Segundo o trecho sobre a utopia das redes sociais, em que época alguns poucos aficionados por política e cultura discutiam com desconhecidos em fóruns online sob identidades anônimas?

### TRECHO:
· · · · · · ·

A utopia das redes sociais
Havia um sonho no início da internet: o sonho de uma humanidade mais unida. Com mais facilidade de comunicação, pessoas de lugares distantes interagiriam mais e derrubariam muros. Com um mar de informações disponível a um clique, quaisquer discordâncias seriam facilmente resolvidas. A tecnologia abria as portas para um mundo da união universal pautada pela ciência.
Infelizmente, não foi o que aconteceu. O contato entre pessoas distantes permitiu que aqueles que pensam igual troquem mais figurinhas e articulem ações conjuntas. Ao mesmo tempo, a abundância de informações permitiu que cada narrativa se servisse de dados e exemplos para reforçá-la e aumentar seu poder de persuasão junto a ouvintes indefesos.
Hoje, aquele sonho de internet (um espaço amplo, aberto e descentralizado) se foi; vivemos no enorme condomínio fechado do Facebook, que acelera a polarização. No início dos anos 2000, alguns poucos aficionados por política e cultura discutiam entre desconhecidos em fóruns online sob identidades anônimas. Hoje, as coisas se misturaram: seu manifesto político na rede te dá reputação (ou ódio) entre pessoas que te conhecem.
O Facebook se apresenta como uma plataforma neutra, na qual o sucesso de cada post depende apenas do interesse que ele gera nos usuários. Quanto ao conteúdo ideológico (e excetuando uma política rígida de excluir nudez e possíveis ofensas a algum grupo), ele realmente não faz nenhum tipo de filtro ou controle do que é publicado.

· · · · · · ·

### ENTRADAS ARMAZENADAS:
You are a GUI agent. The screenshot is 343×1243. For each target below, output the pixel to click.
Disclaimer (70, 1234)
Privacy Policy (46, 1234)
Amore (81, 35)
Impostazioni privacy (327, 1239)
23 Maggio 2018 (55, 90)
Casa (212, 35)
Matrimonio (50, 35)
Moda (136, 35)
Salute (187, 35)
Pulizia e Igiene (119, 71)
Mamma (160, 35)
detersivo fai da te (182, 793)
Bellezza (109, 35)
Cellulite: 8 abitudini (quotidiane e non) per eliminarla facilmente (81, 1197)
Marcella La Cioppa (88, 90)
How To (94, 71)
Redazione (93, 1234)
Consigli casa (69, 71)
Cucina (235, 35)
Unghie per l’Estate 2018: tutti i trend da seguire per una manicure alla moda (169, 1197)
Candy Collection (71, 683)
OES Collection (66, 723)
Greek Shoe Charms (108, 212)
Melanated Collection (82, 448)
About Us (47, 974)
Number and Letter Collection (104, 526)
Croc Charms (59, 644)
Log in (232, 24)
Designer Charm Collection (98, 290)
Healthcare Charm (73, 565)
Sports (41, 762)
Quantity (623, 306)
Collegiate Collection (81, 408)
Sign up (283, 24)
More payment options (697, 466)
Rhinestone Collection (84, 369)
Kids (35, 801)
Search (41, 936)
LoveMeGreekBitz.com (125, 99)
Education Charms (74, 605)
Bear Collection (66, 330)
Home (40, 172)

· · · · · · ·

### RESPOSTA À TAREFA:
No início dos anos 2000.